╭─ PASSAGE

Cleanse me with hyssop, that I may be pure; wash me, make me whiter than snow.

Let me hear sounds of joy and gladness; let the bones you have crushed rejoice.

Turn away your face from my sins; blot out all my guilt.

A clean heart create for me, God; renew in me a steadfast spirit.

Do not drive me from your presence, nor take from me your holy spirit.

Restore my joy in your salvation; sustain in me a willing spirit.

I will teach the wicked your ways, that sinners may return to you.

Rescue me from death, God, my saving God, that my tongue may praise your healing power.

Lord, open my lips; my mouth will proclaim your praise.

For you do not desire sacrifice; a burnt offering you would not accept.

My sacrifice, God, is a broken spirit; God, do not spurn a broken, humbled heart.


Not sure what hyssop is, but the rest really resonates. In the five years since my mastectomy and resulting hysterectomy, I've gained 25 pounds. This fact has filled me with self-pity, anger, jealousy and, ok, hatred.

But a simple prayer twice released me, if only momentarily, from these unattractive character traits. The goal? It no longer is to get thinner, prettier, fitter, smarter, wittier, although I would not turn those things down if given. The goal is gratitude and acceptance in the face of imperfection.

╰─
╭─ DATA SUPPLIED

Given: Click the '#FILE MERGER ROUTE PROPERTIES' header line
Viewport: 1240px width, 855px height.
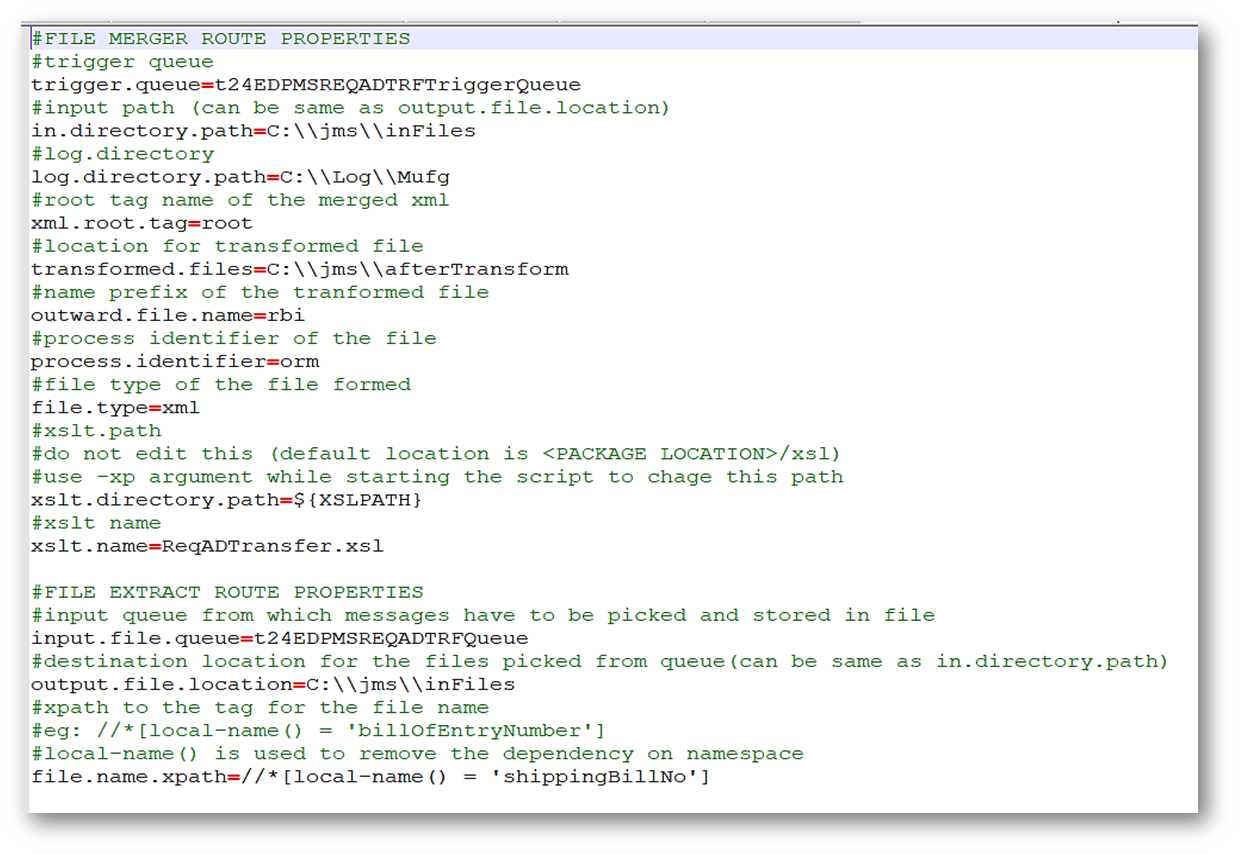Looking at the screenshot, I should pos(220,39).
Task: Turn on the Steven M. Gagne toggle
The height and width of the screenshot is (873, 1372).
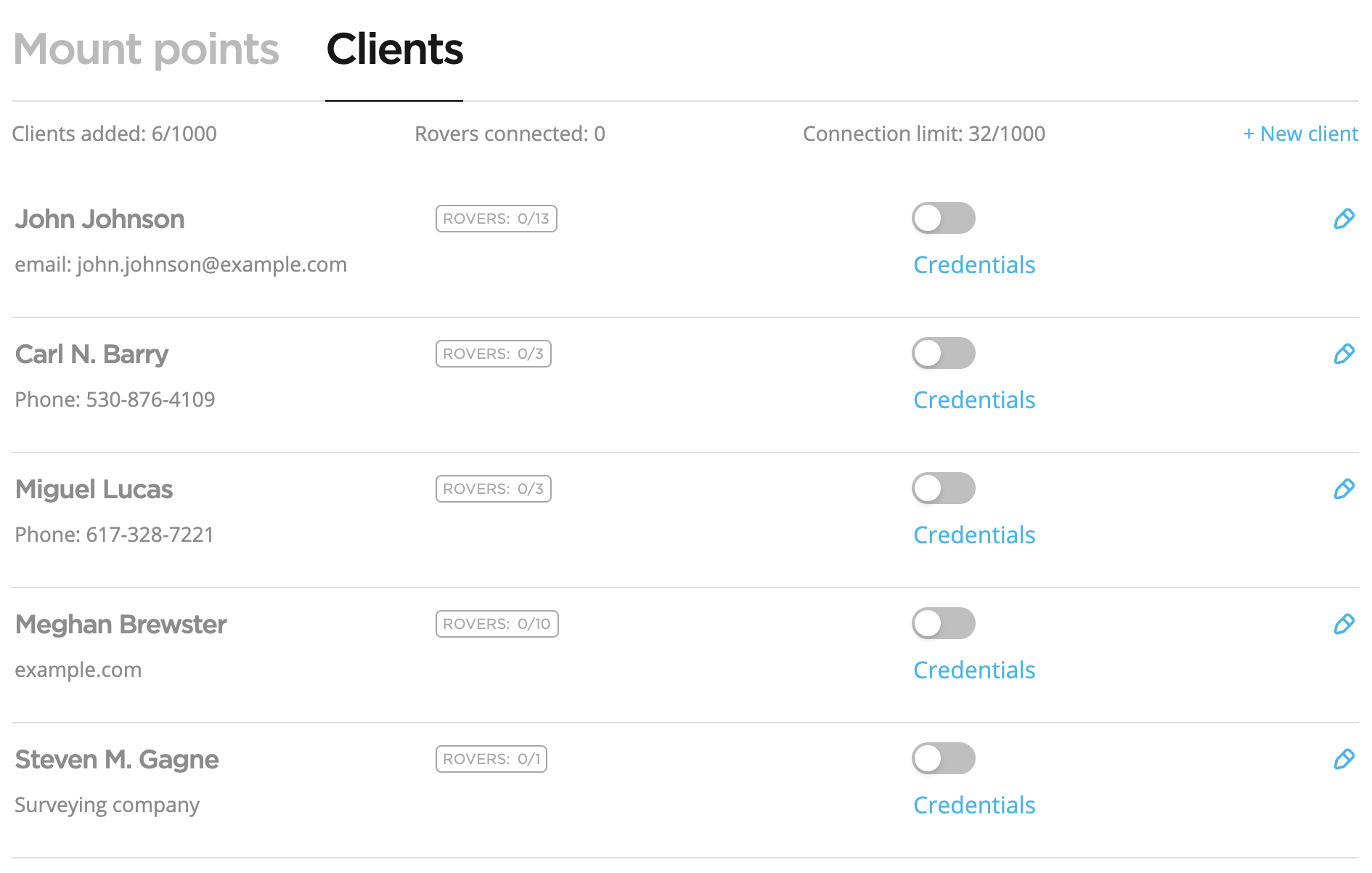Action: click(x=943, y=758)
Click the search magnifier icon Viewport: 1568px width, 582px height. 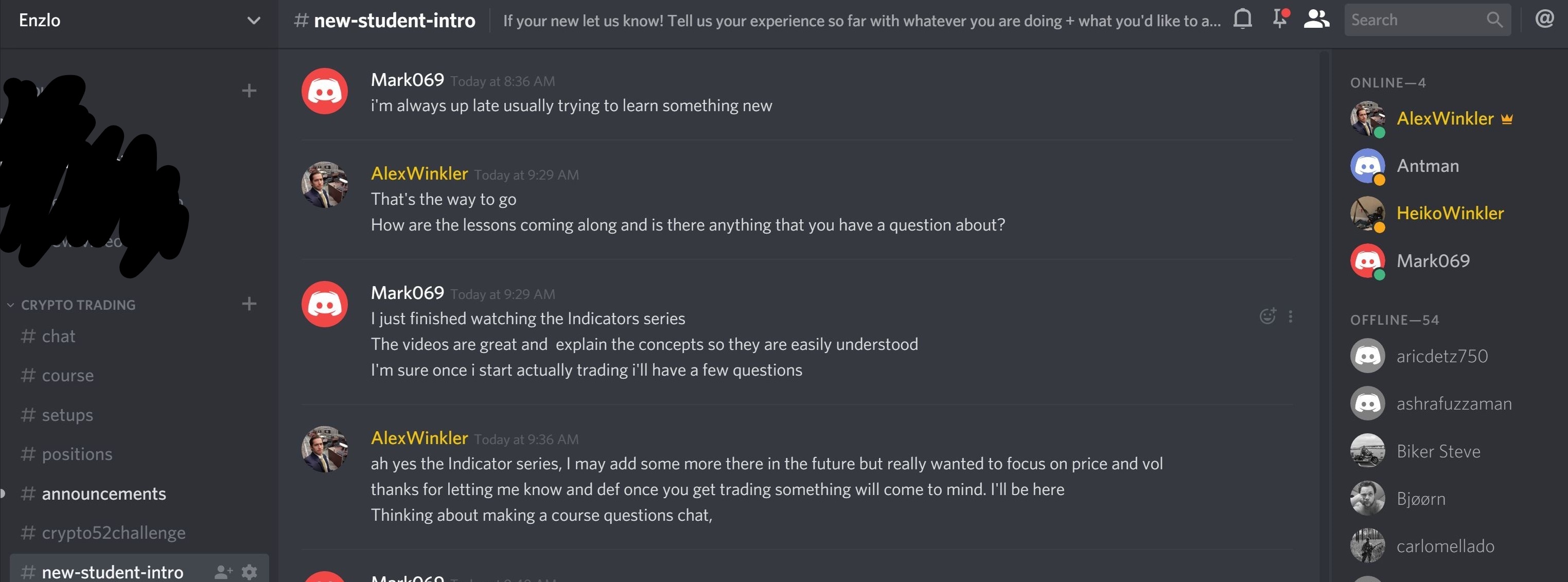click(x=1494, y=20)
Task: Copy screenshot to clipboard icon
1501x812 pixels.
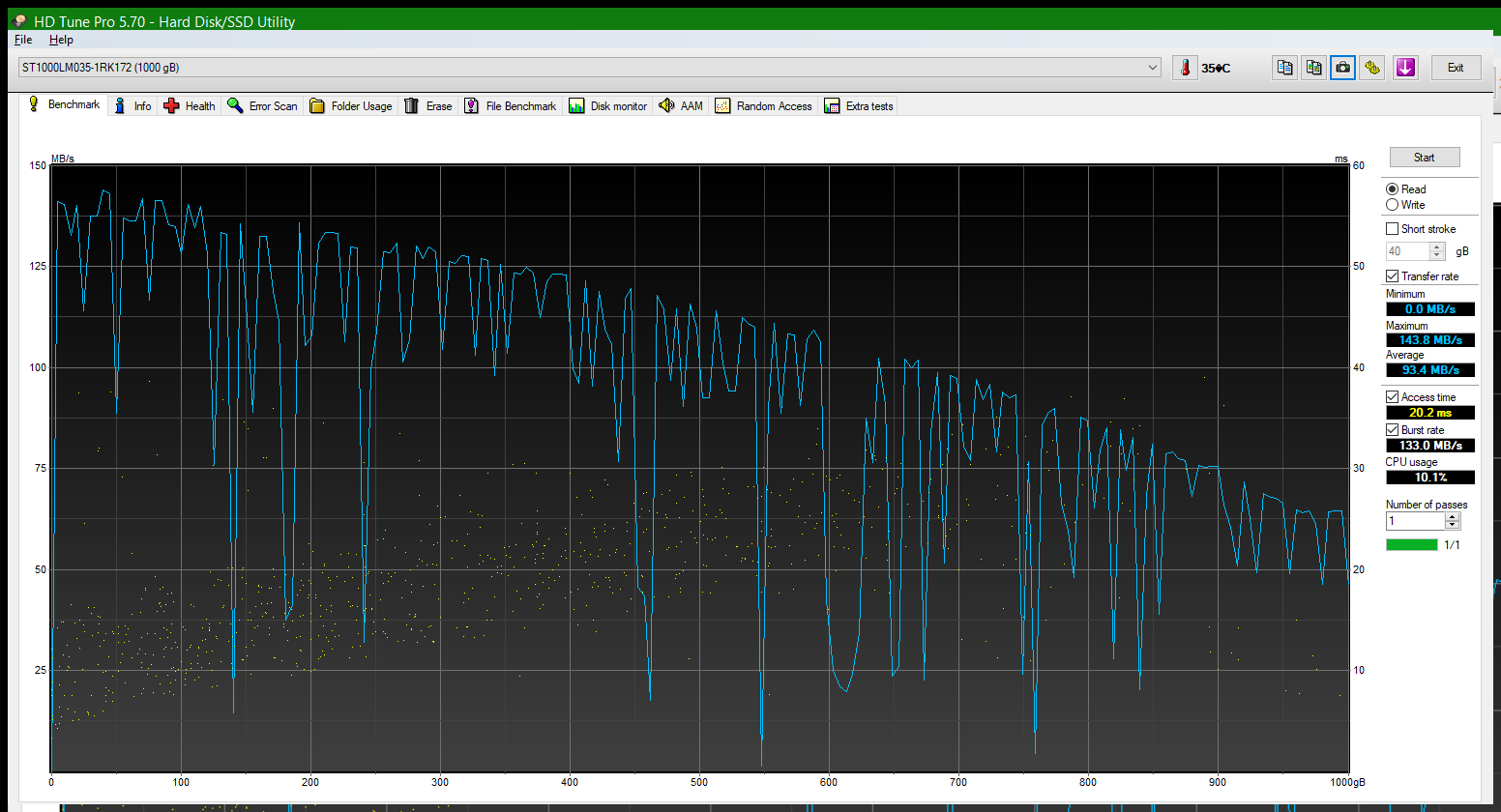Action: coord(1313,68)
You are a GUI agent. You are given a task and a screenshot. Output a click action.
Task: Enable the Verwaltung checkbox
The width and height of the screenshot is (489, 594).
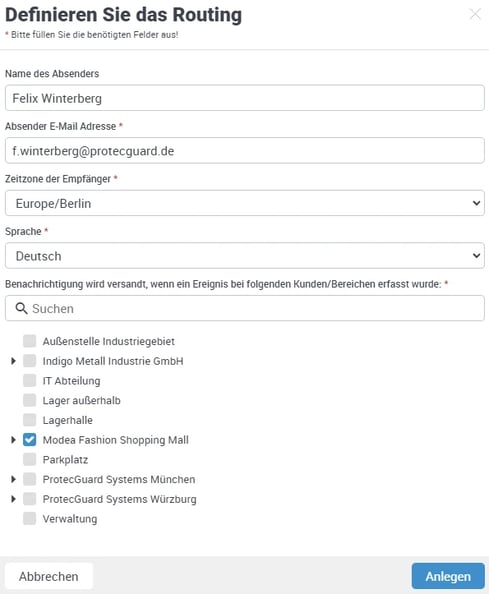click(x=30, y=519)
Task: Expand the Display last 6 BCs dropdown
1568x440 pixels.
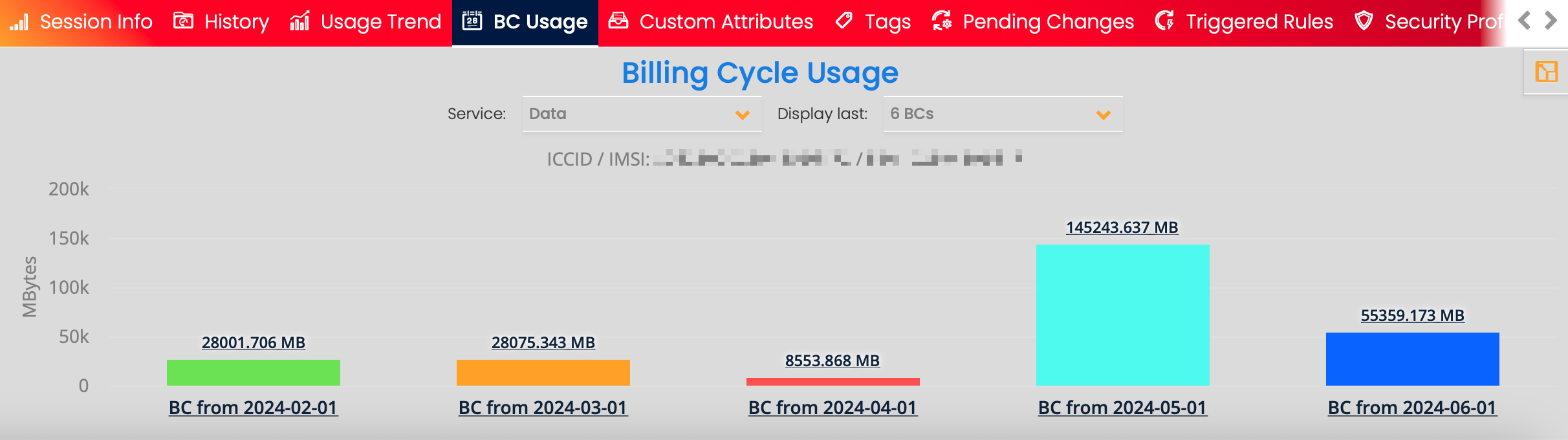Action: coord(1002,114)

╰─

:: WORK TO COMPLETE ::
1. Do these statements agree with the psalm and reflection? For each, answer yes or no and quote the deciding words of the psalm and reflection. (a) The writer has gained 25 pounds in the five years since a mastectomy. (b) The writer's goal is now to become thinner and fitter. (c) The psalm states that God does not desire sacrifice.
2. Carry on the psalm and reflection from its last sentence.

:: ANSWERS ::
1.
(a) Yes: "In the five years since my mastectomy and resulting hysterectomy, I've gained 25 pounds."
(b) No: "It no longer is to get thinner, prettier, fitter, smarter, wittier"
(c) Yes: "For you do not desire sacrifice"

2.
Wednesday, December 8, 2010

Obon for Mrs. Edwards




I'm sitting here in my cubicle, watching the cars drive by; watching our IT manager brave the rain in a noble attempt to get some winter exercise.

And I marvel at the ordinariness of their driving and walking. I wonder how, knowing that Elizabeth Edwards died from breast cancer yesterday and that millions of women will die from the same disease, they can drive and walk with what seems like pure oblivion.

I wondered the same thing, when as a mom who had just returned to full-time work two months prior, I listened on the phone at work to my radiologist gently tell me that my ultrasound/biopsy revealed the fact that I had 10 lumps in my right breast. "Infiltrating lobular cancer," she said. Not, "Infiltrating lobular carcinoma." I listened as I stood in the corner of the stairwell by the elevator. I listened as I watched someone drop a pat of butter on the carpeted floor as they walked back to their cubicle with their lunch. I listened as I watched the receptionist answer the phone and route calls. I listened as I heard my own terrified voice ask Dr. Borofsky questions.

When I walked back to my desk, I wondered how everyone else could go on with their lives with this devastating news hanging in the air.

Two months later, I had a bi-lateral mastectomy, followed by chemo and radiation.

It is now almost five years since my surgery.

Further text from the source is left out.